------ READING TEXT ------
Thursday, April 11, 2013

Parents, Kids Need Your Help With Anxiety


IS your child behaving badly at home or school?
Is he/she waking up through the night?
Have you noticed new unusual habits like nail biting or bed wetting?
Has he/she become withdrawn or melancholy for no apparent reason?
The above symptoms point to anxiety, more commonly known as stress or worry.
Children, like adults, may develop anxiety for many reasons.
It may be a change in their environment or it could be a learned trait copied from a nervous parent.
Either way a child cannot be productive when they live with fear, and fear is the basis of anxiety.
A child may not be able to understand, or explain what it is that they are feeling.
Adults can generally pin point the reason for their anxiety but often knowing the reason is not enough to rid them self of the unpleasant feeling.
When an adult cannot rationalise a difficult issue enough to overcome their worry, how then can a child?
The fear behind anxiety is extremely debilitating and is based on a central underlying self-belief that one is inadequate; perhaps a feeling of helplessness or hopelessness around the worrying issue because of an inability to solve the problem, or deal with it effectively.
This type of fear, when left untreated, can manifest into a deep-seated distress.
The more one thinks about a problem but cannot solve it, the more one stresses, and so on.
The situation can often be made worse by imagining that every aspect of one's life is so problematic that it cannot be fixed.
This is how life can appear to someone whose anxiety has become an illness.
As an adult we might know intrinsically that we feel better when we exercise, or talk to someone, or diarise the problem, or meditate or play a musical instrument.
If you are the parent of a child showing symptoms of anxiety it is imperative that you find a way to help your child.
If you cannot achieve this alone, and the child's uncharacteristic behaviour continues, you owe it to them to seek professional help.
The longer you leave it the tougher it will be for your child to cope.
------ GIVEN ENTRIES ------
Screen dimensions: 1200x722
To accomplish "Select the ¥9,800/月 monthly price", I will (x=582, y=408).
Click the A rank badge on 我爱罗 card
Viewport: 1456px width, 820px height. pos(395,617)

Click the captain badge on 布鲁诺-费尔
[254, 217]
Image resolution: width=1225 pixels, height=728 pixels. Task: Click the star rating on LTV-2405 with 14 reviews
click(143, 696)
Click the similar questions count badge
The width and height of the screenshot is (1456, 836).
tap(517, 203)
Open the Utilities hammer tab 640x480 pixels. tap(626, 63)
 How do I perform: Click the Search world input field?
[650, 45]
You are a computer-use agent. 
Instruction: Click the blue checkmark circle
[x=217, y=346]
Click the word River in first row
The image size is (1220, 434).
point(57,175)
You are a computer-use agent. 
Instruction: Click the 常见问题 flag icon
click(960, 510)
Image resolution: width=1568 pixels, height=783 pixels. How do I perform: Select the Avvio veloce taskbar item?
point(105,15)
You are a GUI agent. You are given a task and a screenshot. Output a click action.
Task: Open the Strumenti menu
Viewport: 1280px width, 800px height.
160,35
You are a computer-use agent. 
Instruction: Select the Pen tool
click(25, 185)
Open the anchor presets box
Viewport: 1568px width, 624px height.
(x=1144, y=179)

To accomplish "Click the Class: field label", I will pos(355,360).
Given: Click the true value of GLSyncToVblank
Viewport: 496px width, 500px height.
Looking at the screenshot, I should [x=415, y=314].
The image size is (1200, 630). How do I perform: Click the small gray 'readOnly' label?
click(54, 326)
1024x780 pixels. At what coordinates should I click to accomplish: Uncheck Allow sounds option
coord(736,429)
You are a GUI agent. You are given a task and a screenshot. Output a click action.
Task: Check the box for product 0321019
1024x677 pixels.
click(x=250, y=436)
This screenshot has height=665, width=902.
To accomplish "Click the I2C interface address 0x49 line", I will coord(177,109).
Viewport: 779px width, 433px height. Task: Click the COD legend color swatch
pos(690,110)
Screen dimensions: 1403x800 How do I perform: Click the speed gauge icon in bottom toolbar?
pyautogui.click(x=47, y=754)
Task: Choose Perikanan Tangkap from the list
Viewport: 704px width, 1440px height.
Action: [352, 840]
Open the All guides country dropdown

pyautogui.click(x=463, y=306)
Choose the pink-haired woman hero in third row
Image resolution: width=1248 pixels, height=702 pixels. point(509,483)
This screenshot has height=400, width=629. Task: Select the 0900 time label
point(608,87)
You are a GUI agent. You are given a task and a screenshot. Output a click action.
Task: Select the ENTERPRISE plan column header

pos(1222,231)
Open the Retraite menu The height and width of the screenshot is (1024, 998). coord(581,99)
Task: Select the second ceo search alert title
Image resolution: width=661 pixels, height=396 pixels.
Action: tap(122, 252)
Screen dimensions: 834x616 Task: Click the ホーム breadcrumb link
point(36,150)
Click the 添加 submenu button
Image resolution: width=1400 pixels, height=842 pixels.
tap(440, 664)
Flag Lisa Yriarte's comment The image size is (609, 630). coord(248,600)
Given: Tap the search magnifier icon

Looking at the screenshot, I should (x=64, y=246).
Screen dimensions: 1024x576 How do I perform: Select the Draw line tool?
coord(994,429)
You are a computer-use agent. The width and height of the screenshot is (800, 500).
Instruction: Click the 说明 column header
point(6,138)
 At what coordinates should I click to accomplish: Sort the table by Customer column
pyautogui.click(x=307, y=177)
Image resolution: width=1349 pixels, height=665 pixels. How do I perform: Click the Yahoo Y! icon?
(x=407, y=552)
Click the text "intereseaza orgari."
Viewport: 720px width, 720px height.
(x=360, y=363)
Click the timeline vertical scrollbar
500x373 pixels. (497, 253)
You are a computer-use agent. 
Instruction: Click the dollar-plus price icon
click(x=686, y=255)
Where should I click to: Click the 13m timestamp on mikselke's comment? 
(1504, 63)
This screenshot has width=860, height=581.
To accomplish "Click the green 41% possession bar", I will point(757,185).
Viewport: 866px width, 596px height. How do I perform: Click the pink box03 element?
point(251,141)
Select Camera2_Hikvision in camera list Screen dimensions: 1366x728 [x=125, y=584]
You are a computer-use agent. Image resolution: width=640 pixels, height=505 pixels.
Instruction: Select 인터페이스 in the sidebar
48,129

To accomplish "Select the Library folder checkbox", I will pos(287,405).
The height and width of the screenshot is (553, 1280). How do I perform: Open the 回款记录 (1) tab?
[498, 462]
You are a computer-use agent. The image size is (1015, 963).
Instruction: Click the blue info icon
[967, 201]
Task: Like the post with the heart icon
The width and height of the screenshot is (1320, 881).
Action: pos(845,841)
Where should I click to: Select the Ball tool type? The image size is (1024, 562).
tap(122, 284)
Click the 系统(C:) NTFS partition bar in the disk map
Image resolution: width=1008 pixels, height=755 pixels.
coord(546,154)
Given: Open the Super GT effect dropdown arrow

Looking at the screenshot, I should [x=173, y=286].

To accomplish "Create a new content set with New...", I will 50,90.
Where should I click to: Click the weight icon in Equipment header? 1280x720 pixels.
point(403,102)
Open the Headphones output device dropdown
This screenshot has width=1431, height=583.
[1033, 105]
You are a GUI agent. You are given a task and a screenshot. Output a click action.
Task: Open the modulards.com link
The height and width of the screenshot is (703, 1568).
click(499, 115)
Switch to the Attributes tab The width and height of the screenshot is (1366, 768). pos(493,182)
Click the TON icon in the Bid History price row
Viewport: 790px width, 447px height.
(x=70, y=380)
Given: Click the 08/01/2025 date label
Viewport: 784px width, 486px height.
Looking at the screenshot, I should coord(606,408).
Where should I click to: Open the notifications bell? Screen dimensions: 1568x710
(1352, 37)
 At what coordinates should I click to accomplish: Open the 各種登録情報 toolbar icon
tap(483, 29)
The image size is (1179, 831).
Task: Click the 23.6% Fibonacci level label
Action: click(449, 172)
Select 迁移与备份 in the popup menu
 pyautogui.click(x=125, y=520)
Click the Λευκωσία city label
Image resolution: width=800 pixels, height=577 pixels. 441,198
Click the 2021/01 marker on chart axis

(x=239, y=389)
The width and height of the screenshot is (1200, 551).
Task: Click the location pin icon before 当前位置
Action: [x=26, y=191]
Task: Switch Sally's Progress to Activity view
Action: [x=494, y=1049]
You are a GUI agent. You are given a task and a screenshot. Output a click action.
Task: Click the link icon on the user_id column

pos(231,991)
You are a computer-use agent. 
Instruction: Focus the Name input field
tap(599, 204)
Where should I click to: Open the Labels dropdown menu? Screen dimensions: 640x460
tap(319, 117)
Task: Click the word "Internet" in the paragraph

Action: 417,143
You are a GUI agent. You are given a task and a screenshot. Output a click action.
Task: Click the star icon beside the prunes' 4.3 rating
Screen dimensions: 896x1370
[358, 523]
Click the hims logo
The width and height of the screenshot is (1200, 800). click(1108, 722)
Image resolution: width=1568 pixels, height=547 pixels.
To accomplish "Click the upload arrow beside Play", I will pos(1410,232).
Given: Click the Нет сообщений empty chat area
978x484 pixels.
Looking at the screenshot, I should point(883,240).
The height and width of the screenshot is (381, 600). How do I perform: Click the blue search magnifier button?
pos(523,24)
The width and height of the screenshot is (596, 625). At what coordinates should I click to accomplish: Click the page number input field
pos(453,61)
------
YOUR GOAL — Can you reproduce the full article on childhood anxiety above, word for word, from its date line to its last sentence, leaving out the data?

SOLUTION —
Thursday, April 11, 2013

Parents, Kids Need Your Help With Anxiety


IS your child behaving badly at home or school?
Is he/she waking up through the night?
Have you noticed new unusual habits like nail biting or bed wetting?
Has he/she become withdrawn or melancholy for no apparent reason?
The above symptoms point to anxiety, more commonly known as stress or worry.
Children, like adults, may develop anxiety for many reasons.
It may be a change in their environment or it could be a learned trait copied from a nervous parent.
Either way a child cannot be productive when they live with fear, and fear is the basis of anxiety.
A child may not be able to understand, or explain what it is that they are feeling.
Adults can generally pin point the reason for their anxiety but often knowing the reason is not enough to rid them self of the unpleasant feeling.
When an adult cannot rationalise a difficult issue enough to overcome their worry, how then can a child?
The fear behind anxiety is extremely debilitating and is based on a central underlying self-belief that one is inadequate; perhaps a feeling of helplessness or hopelessness around the worrying issue because of an inability to solve the problem, or deal with it effectively.
This type of fear, when left untreated, can manifest into a deep-seated distress.
The more one thinks about a problem but cannot solve it, the more one stresses, and so on.
The situation can often be made worse by imagining that every aspect of one's life is so problematic that it cannot be fixed.
This is how life can appear to someone whose anxiety has become an illness.
As an adult we might know intrinsically that we feel better when we exercise, or talk to someone, or diarise the problem, or meditate or play a musical instrument.
If you are the parent of a child showing symptoms of anxiety it is imperative that you find a way to help your child.
If you cannot achieve this alone, and the child's uncharacteristic behaviour continues, you owe it to them to seek professional help.
The longer you leave it the tougher it will be for your child to cope.